Section 2. Definition of terms. In this Act, "Court" includes
every court and judge having jurisdiction in the case.
"Business" includes every trade, occupation or profession.
"Bankrupt" includes bankruptcy under the Federal Bankruptcy
Act or insolvent under any state insolvent act.
"Conveyance" includes every assignment, lease, mortgage or
encumbrance.
"Real property" includes land and any interest or estate in
land.
Section 3. Interpretation of Knowledge and Notice. (1) A person
has "knowledge" of a fact within the meaning of this Act not only
when he has actual knowledge thereof, but also when he has
knowledge of such other facts as in the circumstances shows bad
faith.
(2) A person has "notice" of a fact within the meaning of
this Act when the person who claims the benefit of the notice:
(a) States the fact to such person, or
(b) Delivers through the mail, or by other manes of
communication, a written statement of the fact to such person or
to a proper person at his place of business or residence.
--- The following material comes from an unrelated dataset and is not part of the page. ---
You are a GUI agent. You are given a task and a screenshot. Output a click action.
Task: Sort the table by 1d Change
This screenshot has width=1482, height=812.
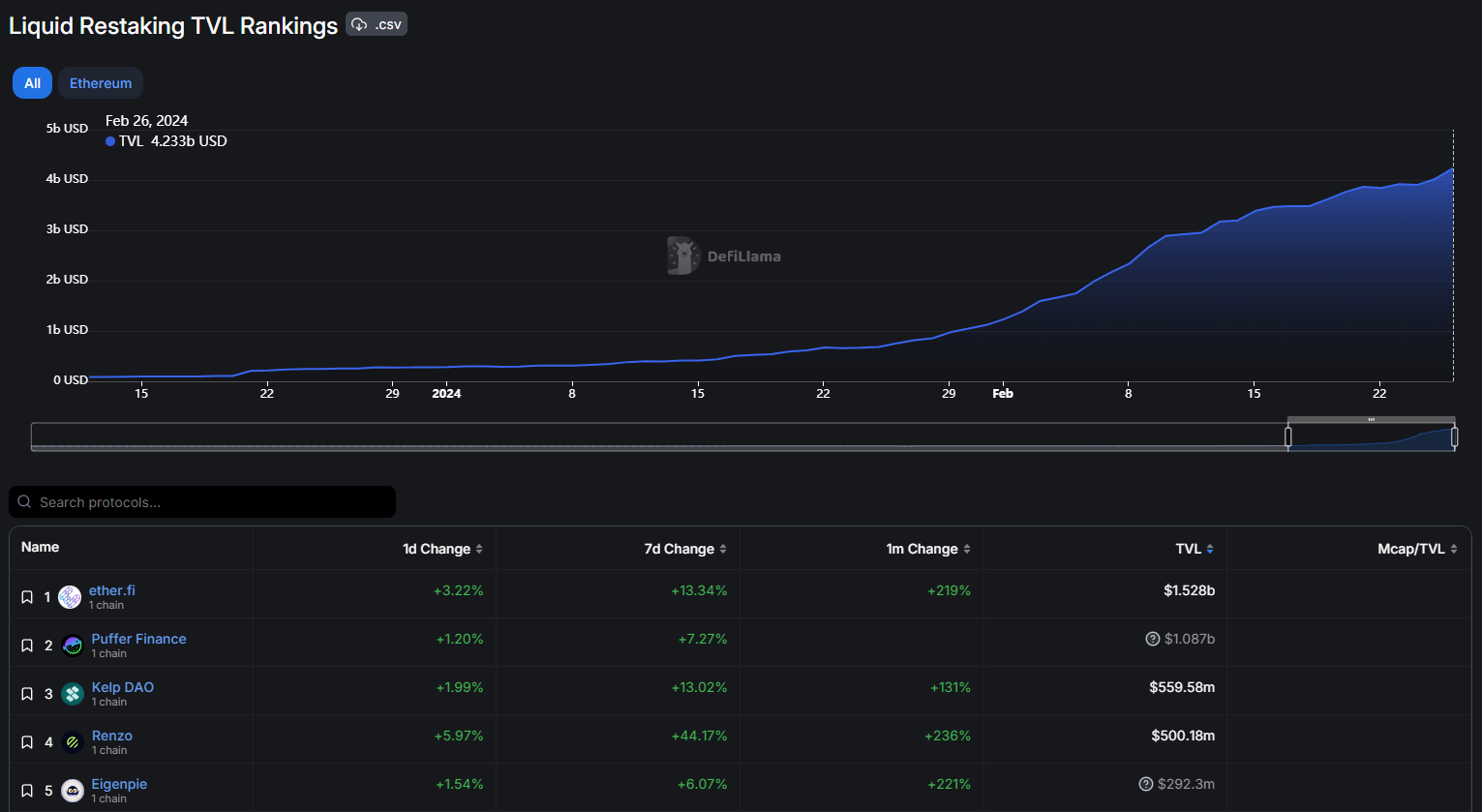pyautogui.click(x=442, y=548)
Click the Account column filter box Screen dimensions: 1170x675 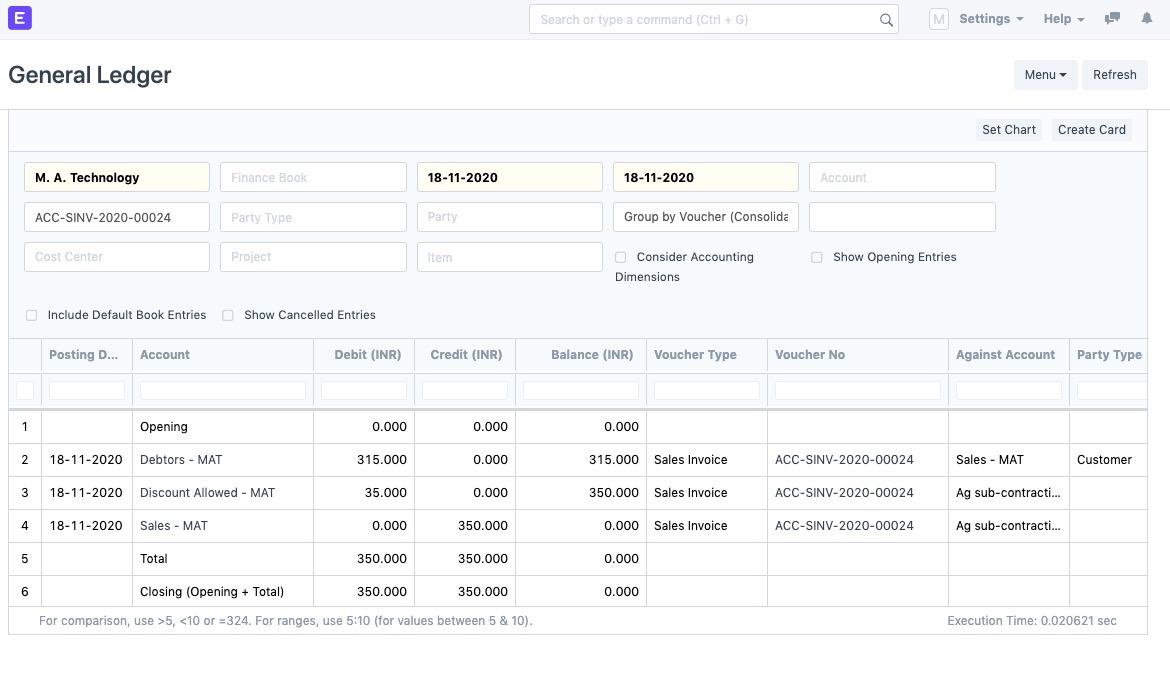[223, 390]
Section 4. Rules of construction. (1) The rule that statutes in
derogation of the common law are to be strictly construed shall
have no application under this Act.
(2) The law of estoppel shall apply under this Act.
(3) The law of agency shall apply under this Act.
(4) This Act shall be so interpreted and construed as to
effect its general purpose to make uniform the law of those
states which enact it.
(5) This Act shall not be construed so as to impair the
obligations of any contract existing when the Act goes into
effect, nor to affect any action or proceedings begun or right
accrued before this Act takes effect.
Section 5. Rules for Cases Not Provided for in this Act. In any
case not provided for in this Act the rules of law and equity,
including the law merchant, shall govern.
PART II
Nature of a partnership
Section 6. Partnership defined. (1) A partnership is an
association of two or more persons to carry on as co-owners a
business for profit.
(2) But any association formed under any other statute of
this state, or statute adopted by authority, other than the
authority of this state, is not a partnership under this act,
unless such association would have been a partnership in this
state prior to the adoption of this act; but this act shall apply
to limited partnerships except in so far as the statutes relating
to such partnerships are inconsistent herewith.
Section 7. Rules for determining the existence of a partnership.
In determining whether a partnership exists, these rules shall
apply:
(1) Except as provided by section 16 persons who are not
partners as to each other are not partners as to third persons.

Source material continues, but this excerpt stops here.